Yolanda Cabrera is a Mexican artist who was a graphic designer for twenty years before turning to the fine arts. Her work shows influence from her former profession along with the use of personal symbolism and experimentation in both materials and techniques. Cabrera’s work has been shown regularly in Mexico City and other parts of the country and has been recognized by the Salón de la Plástica Mexicana.

==Life==
Cabrera was born in Mexico City, where she obtained her bachelor's degree in graphic design, working in that field for twenty years before turning to the fine arts.

She then returned to school, studying at the Academy of San Carlos to become a painter, graduating in 1999.

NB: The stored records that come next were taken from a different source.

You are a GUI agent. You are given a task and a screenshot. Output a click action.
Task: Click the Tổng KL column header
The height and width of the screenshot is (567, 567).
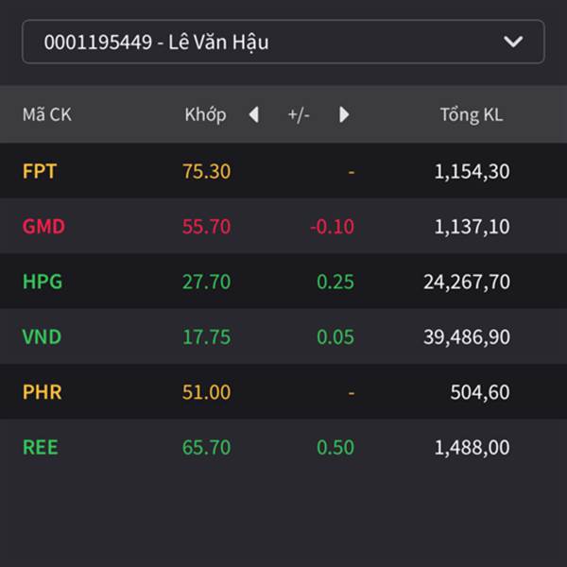click(471, 115)
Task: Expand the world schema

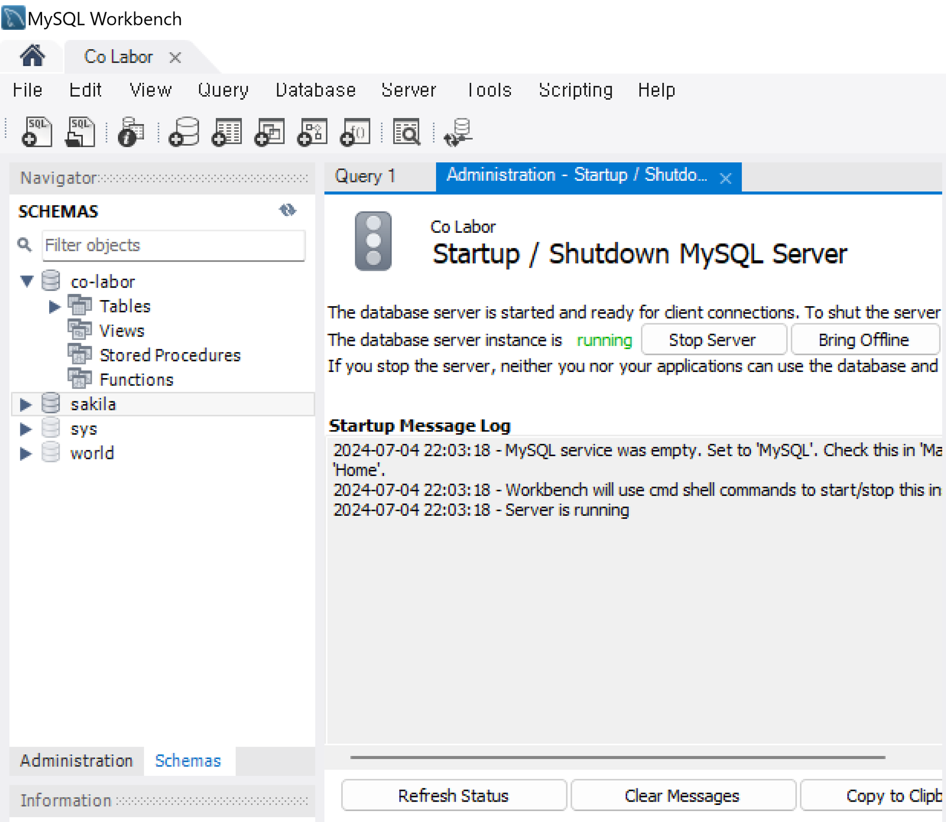Action: [x=26, y=453]
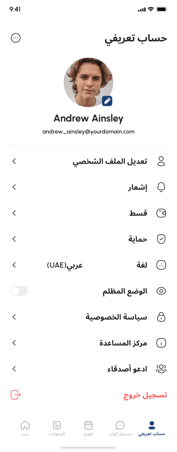Click the eye icon beside الوضع المظلم

point(161,291)
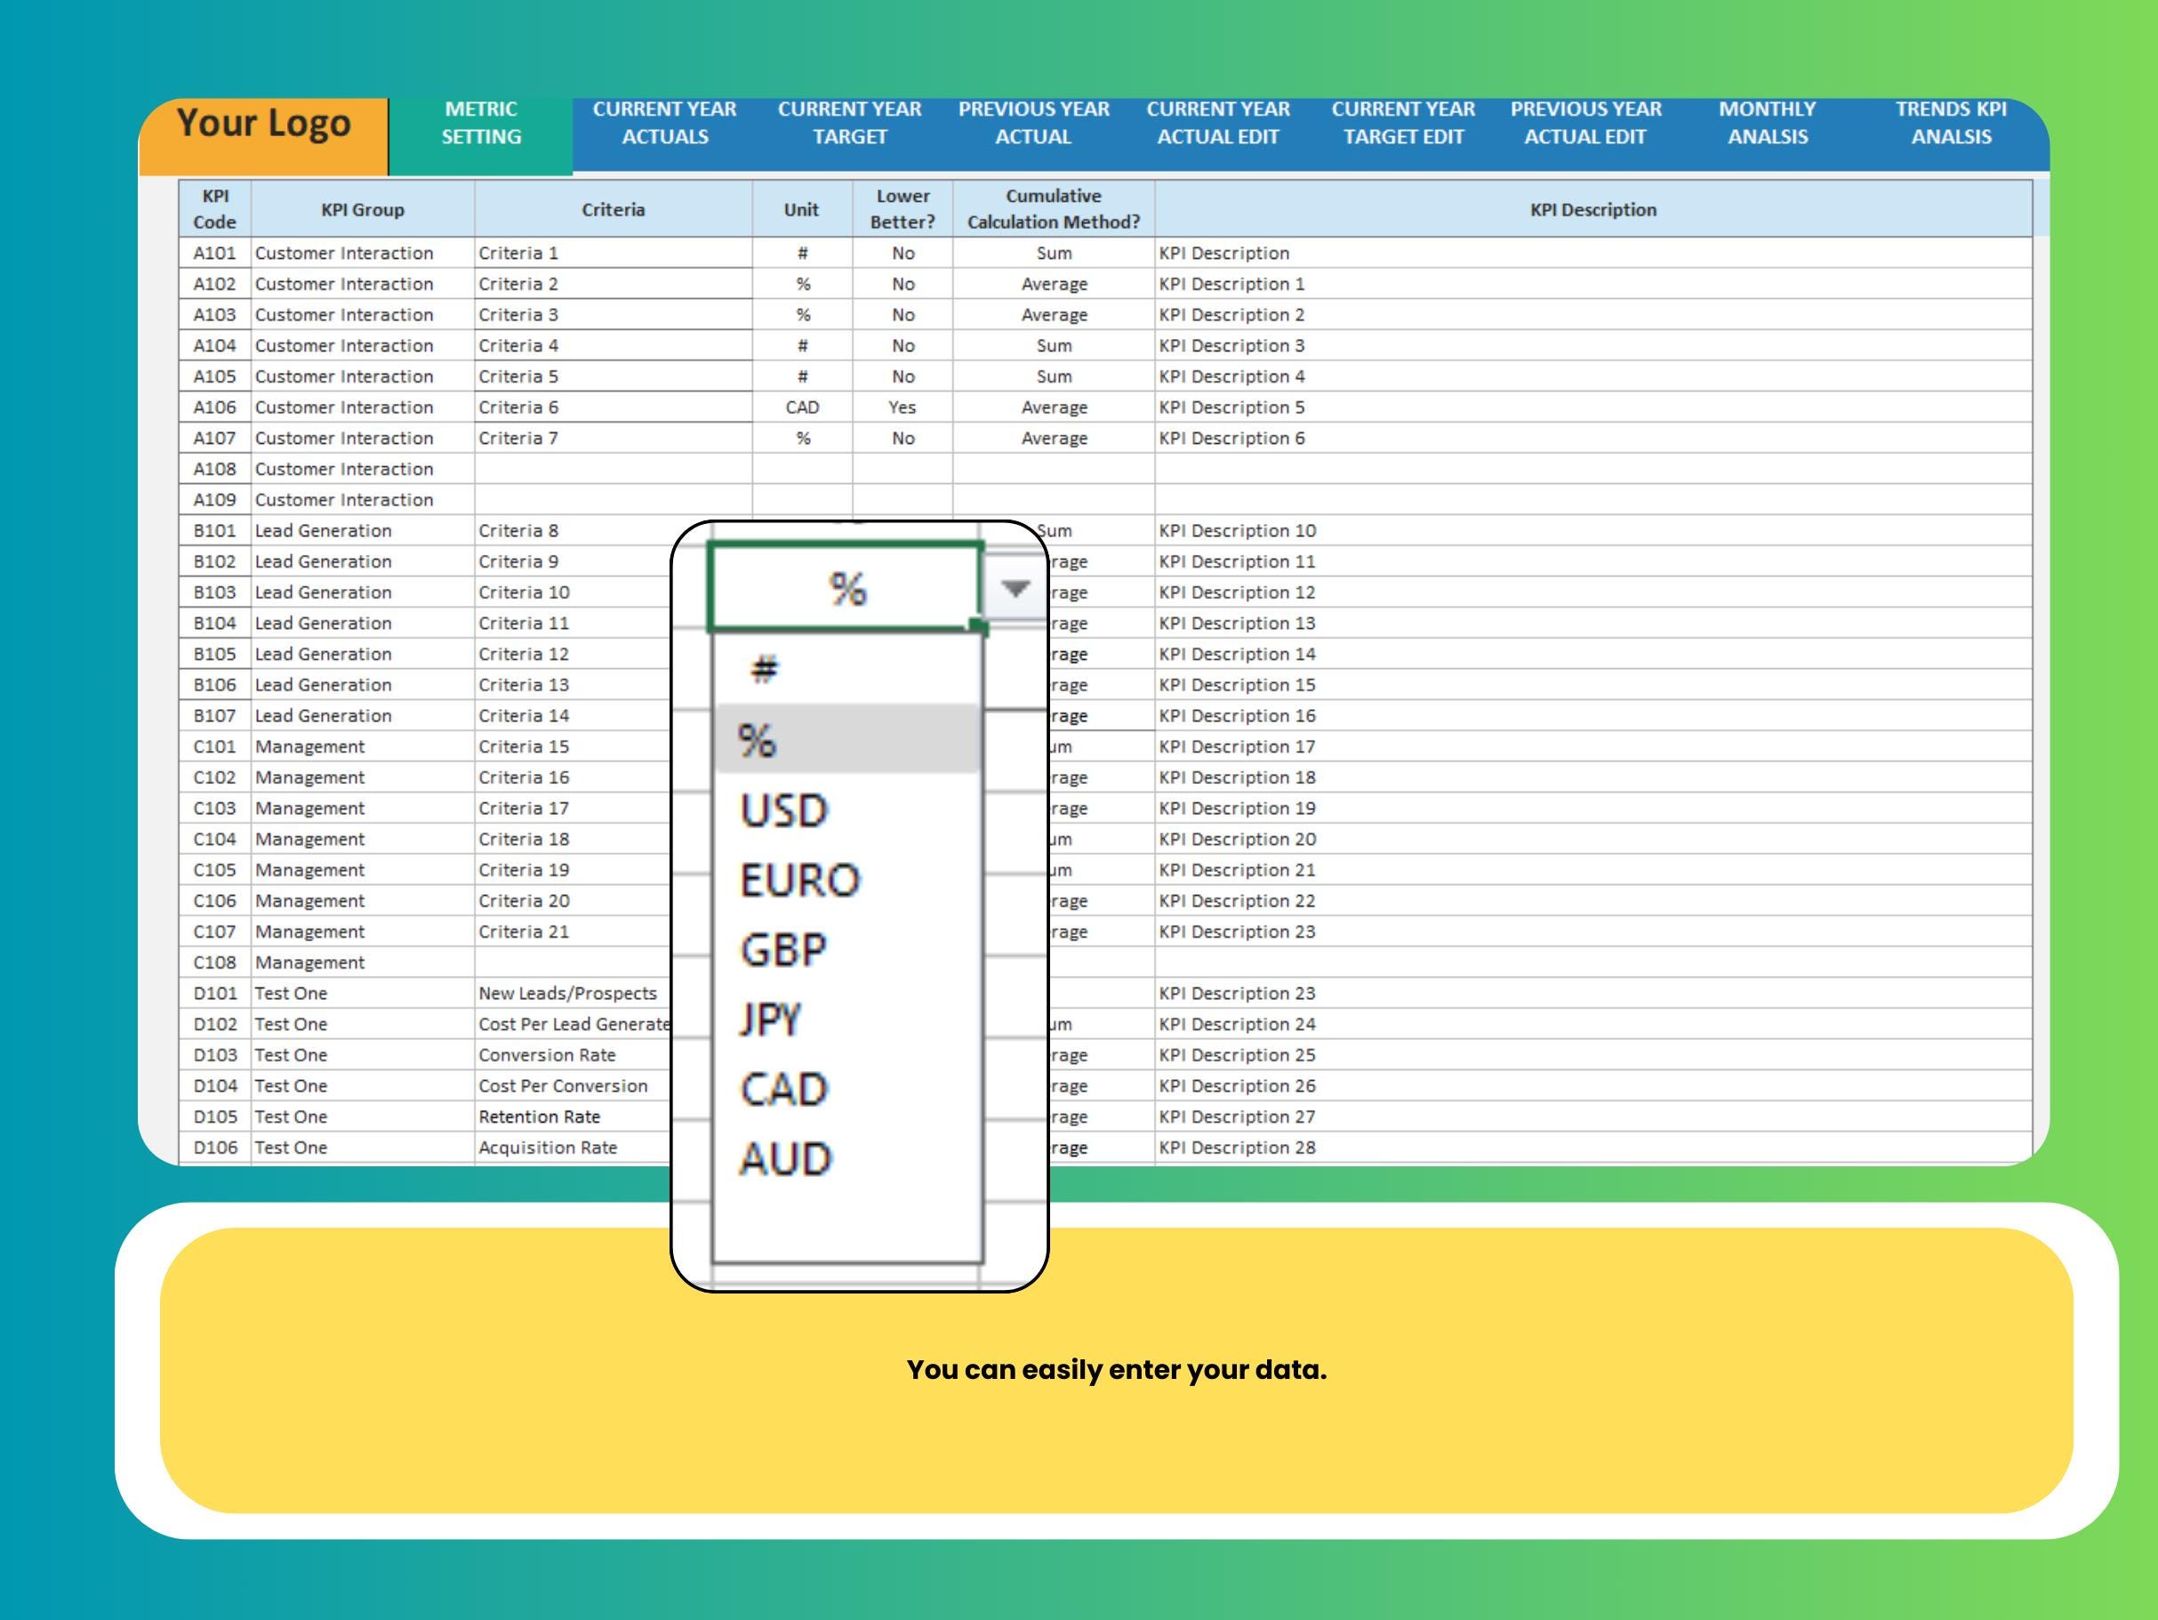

She currently lives and works in Mexico City.

==Career==
Her work was first shown at collective exhibitions in 1995 at the San Ildefonso College in Mexico City and the cultural center of the state of Aguascalientes .

Since then, Cabrera has had over sixteen individual exhibitions in Mexico City and others parts of the country. Her individual exhibitions include those at the J. Arcado Pagaza Museum in Valle de Bravo (2006, 2011, 2014), Club France in Mexico City (2012), the Universidad Autónoma del Estado de México (2012), Estudio El Ave in Valle de Bravo (2001, 2003, 2005, 2010), the Valle de Bravo Cultural Center (2008), the Florencia Riestra Gallery in Mexico City (2007), the Centro Asturiano in Mexico City (2007), the Salón de la Plástica Mexicana (2000, 2004), the José María Velasco Gallery in Mexico City (2004), the Irapuato Cultural Center (2003), the Universidad del Claustro de Sor Juana (1999), the Museo de Bellas Artes in Toluca (1999), the Universidad Iberoamericana (1999), the Pino Suarez Metro Station (1999) and the Capilla Británica in Mexico City (1997).

She has participated in over forty collective exhibitions such as those at the José Luis Cuevas Museum in Mexico City, the Camara de Diputados in Mexico City, the SHCP museum, the Salón de la Plástica Mexicana, the José María Velasco Gallery, the Museo de Arte Moderno in Mexico City, the Casa del Lago in Mexico City and the cultural center of the government of Aguascalientes.

Her work can be found in the collections of the Museo Chihuahuense de Arte Contemporaneo, the Museo de la Secretaria de Hacienda, the Asociación Mexicana de Notarios de México, the Cámara de Comercio de la Ciudad de Mexico, the Universidad Iberoamericana, and the Mexican corporate headquarters of Copri, 3M, Pfizer, and Mafre.

She has taught at the Taller de Experimentación Plástica since 2010.

Her work has been recognized with membership in the Salón de la Plática Mexicana.

==Artistry==
Cabrera’s work shows influence from her experience as a graphic designer and frequently contains symbolism, generally of a personal nature. Her work shows frequent experimentation with both technique and materials, which includes drawings, collage, print and worked with wood, cloth and even tarps. She has more recently expanded into ceramics, installation art and recycled materials.

The series Barcas Solares created between 2011 and 2012 is a set of twenty five paintings, acrylic over wood, which contains ancient and religious symbolism, with the theme of the stretch between life and death. The most common symbol is that of a ship in voyage. The Urbis Intima series (2003-2004), is a look at the artist’s home city, in large scale paintings with the idea that people establish intimate bonds with the city they inhabit.